In initial versions, we started seeing things like the figure below, images and hierarchies that gave us a good sense as to what core linguistic analysis, using some of the latest libraries available in Python (spaCy, NLTK), could produce when looking at a literary text that in itself was quite unique, both in terms of the language used and of course the subject area, neither of which had been analyzed in this fashion before as far as the authors knew, at least with respect to the lack of research available into the analysis of culturally significant literary works using the latest in ML and NLP tools and techniques. There was certainly plenty of research into the creation of ontologies to support the development of the Semantic Web but as we relate here with this work, while this problem is related to what we are doing with DEBRA its purpose is significantly different and as such it follows different design principles and produces different outputs (Figure 10).

Figure 10. Early DEBRA output from Genesis.
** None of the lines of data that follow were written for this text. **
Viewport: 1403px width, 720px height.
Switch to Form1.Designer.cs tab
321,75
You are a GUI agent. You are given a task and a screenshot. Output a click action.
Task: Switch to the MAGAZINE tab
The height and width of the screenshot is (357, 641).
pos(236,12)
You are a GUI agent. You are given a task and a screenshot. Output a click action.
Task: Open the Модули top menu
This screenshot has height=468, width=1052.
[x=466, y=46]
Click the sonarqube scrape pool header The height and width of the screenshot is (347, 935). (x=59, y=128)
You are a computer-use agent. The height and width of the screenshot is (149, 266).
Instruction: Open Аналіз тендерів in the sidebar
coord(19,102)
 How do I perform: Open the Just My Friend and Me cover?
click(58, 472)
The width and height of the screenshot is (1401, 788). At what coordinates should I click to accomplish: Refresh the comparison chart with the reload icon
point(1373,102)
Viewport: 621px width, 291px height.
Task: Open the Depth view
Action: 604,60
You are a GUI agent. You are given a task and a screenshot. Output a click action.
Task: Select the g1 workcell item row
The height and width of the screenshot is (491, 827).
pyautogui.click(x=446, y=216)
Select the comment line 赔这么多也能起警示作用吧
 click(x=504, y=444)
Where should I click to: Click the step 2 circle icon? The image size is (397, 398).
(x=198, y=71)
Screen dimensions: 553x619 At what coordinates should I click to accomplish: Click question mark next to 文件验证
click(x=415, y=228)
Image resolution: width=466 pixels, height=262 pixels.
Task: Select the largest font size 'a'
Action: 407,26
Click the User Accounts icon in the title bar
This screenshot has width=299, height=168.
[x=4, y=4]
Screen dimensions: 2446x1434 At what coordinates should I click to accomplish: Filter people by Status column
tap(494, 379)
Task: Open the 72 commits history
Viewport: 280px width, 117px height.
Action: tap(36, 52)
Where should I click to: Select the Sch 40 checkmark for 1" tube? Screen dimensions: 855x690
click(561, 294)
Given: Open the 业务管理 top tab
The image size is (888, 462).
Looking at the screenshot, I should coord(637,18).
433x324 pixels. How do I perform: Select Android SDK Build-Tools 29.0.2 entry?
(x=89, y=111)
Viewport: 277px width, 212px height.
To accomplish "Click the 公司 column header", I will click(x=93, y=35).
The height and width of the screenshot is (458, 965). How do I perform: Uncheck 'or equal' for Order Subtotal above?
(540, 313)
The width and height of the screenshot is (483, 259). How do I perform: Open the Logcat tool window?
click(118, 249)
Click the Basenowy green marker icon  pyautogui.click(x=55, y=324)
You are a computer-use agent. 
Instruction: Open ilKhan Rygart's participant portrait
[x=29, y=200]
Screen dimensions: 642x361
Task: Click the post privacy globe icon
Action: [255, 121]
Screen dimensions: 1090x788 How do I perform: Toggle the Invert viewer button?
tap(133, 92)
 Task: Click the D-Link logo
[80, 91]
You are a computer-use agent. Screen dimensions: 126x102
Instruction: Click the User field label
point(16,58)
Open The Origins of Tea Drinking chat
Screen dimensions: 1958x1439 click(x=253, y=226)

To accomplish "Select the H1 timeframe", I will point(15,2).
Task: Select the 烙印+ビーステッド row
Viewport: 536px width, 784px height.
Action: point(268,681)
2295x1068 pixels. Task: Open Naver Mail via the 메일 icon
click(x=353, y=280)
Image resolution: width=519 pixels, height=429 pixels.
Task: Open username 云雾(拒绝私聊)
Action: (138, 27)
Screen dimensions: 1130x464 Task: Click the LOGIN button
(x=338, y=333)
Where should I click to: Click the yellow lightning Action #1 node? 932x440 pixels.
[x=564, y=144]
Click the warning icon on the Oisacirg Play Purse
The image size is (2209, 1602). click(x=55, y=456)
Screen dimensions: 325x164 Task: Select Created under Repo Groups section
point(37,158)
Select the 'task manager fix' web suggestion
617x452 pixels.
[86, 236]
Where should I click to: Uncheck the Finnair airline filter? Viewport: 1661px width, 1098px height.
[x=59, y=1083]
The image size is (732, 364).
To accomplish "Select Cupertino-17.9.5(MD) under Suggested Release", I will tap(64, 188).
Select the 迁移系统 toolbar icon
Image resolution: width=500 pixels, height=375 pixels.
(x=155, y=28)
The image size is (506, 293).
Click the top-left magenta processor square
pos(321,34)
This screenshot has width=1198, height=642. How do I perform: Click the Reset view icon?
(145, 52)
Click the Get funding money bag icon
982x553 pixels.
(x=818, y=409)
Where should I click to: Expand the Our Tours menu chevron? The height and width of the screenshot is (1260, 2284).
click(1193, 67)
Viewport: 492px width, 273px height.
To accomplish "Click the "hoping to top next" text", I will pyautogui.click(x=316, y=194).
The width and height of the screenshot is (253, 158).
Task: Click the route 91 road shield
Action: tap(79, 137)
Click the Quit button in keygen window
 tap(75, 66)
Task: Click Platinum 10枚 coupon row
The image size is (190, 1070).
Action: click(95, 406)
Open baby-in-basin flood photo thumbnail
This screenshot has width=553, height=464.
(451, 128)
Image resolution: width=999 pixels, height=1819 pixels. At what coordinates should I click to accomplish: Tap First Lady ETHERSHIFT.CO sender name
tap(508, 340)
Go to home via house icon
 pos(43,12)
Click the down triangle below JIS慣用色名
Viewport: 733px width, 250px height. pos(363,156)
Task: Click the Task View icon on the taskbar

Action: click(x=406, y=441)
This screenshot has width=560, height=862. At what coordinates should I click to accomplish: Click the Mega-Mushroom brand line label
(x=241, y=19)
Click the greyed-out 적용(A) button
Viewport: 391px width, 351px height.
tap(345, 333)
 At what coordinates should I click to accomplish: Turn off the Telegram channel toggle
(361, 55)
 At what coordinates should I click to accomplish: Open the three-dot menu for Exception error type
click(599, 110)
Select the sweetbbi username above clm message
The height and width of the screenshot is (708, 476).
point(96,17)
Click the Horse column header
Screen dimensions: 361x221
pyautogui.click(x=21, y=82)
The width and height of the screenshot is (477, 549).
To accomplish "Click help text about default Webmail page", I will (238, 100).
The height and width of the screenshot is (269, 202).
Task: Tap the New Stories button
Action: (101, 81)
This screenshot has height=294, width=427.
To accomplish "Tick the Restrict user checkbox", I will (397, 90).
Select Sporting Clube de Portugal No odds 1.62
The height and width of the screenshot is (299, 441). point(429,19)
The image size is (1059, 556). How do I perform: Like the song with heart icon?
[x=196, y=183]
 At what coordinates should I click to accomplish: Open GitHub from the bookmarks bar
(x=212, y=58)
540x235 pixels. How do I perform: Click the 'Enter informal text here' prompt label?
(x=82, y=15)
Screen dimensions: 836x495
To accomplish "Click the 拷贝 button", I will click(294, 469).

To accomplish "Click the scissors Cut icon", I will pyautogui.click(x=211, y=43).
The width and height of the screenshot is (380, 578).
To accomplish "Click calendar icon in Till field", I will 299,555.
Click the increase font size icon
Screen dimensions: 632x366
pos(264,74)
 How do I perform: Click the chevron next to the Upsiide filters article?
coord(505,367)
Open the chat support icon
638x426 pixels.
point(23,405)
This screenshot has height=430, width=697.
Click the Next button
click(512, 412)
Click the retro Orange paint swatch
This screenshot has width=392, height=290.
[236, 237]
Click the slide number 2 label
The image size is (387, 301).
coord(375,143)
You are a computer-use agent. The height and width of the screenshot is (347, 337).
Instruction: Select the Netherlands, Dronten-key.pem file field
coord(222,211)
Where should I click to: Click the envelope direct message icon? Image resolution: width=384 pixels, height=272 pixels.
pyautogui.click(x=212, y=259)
What we came to understand much later, as we began studying the literature on Ontology Learning, was that what we were developing shared at least some similarity with the problem that had been given the moniker of lightweight ontologies [37] , a construct illustrated in The Ontology Type visualization we provide in Figure 7 above (from [33] ), which is presented as a less mature form of ontology along a spectrum of ontology development, with full-fledged ontologies that include semantic and axiomatic structures associated with the concepts as well as their relational, and ontological, structure. The latter of which we are not interested in at all with DEBRA.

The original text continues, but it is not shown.